M. Guizot.—Si la Chambre le permet, je dirai encore deux mots. (Oui, oui! Parlez, parlez!) J'ai désiré, comme l'honorable M. Thiers, faire faire un pas à la question. Nous sommes animés de la même intention, et je n'ai pas plus de goût que lui pour l'ambiguïté et la dissimulation. Je pense, comme lui, qu'on ne doit taire ni à la Chambre, ni à la France, les charges que doit lui imposer l'Afrique. Nous y avons la guerre flagrante; elle doit être faite énergiquement et de manière à assurer un résultat.

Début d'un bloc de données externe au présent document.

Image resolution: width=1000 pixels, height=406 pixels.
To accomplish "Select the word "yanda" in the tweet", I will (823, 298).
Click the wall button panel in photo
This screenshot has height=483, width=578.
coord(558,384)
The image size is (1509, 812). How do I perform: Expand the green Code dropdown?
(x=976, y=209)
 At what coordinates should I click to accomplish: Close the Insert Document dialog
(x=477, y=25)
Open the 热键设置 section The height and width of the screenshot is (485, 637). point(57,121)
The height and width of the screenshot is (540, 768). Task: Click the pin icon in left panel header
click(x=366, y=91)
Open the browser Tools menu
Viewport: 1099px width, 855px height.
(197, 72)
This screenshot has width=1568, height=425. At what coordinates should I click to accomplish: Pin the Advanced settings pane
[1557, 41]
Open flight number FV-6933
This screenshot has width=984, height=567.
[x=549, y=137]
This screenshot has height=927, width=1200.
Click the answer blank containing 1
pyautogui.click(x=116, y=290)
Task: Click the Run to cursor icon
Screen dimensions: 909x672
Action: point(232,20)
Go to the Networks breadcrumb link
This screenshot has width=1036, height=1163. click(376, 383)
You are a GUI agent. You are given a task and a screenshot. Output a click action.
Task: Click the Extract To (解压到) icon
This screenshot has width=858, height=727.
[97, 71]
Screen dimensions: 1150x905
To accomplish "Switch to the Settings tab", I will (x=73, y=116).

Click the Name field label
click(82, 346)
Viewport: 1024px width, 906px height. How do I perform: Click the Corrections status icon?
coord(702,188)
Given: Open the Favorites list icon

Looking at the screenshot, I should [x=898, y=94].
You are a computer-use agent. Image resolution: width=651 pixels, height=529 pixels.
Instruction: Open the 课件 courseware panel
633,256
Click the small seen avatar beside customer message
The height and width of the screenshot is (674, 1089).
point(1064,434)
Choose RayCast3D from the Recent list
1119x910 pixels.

Je partage à cet égard l'opinion de l'honorable M. Thiers; je ne suis pas plus disposé que lui à dissimuler les besoins de la situation, et je crois que, quand le cabinet viendra demander les crédits extraordinaires pour la guerre qui se fait aujourd'hui en Afrique, la Chambre trouvera qu'on ne lui dissimule pas la situation, et qu'on n'atténue pas les chiffres. Mais je n'en pense pas moins qu'il y a entre les deux politiques, entre les deux conduites en Afrique, une différence réelle, une différence sur laquelle il est bon que la Chambre s'arrête et prenne un parti. Il ne s'agit pas d'une guerre d'un moment; il s'agit de l'établissement définitif et permanent; il s'agit de savoir si on s'établira d'une manière permanente et militairement organisée sur tous les points de l'intérieur du territoire, aussi bien que sur les points principaux de la côte. Il s'agit de savoir quelle sera la conséquence de cette politique, de cet établissement permanent et militaire, soit direct, soit indirect, soit par des garnisons françaises, soit par des beys soutenus par la France sur tous les points principaux de l'intérieur du territoire.
Je pense, pour mon compte, que ce système, cette conduite, comme on voudra l'appeler, est contraire aux véritables intérêts de la France en Afrique, car elle impose à la France un fardeau excessif et des difficultés de gouvernement que la France n'a aucun intérêt à s'imposer. Je pense qu'en renonçant à ces établissements permanents sur tous les points importants de l'intérieur du pays, en se restreignant à une occupation limitée, non pas seulement à trois ou quatre ports dans lesquels on serait enfermé, mais à des parties de territoire autour des principaux points, et en s'appliquant à vivre en bonnes relations avec les indigènes, on agit d'une manière beaucoup plus conforme aux intérêts de la France en Afrique, et qu'on lui assure les mêmes avantages, en lui imposant moins de charges. Je crois que c'est là un résultat vers lequel la Chambre doit aspirer, et que je recommande à sa plus sérieuse attention.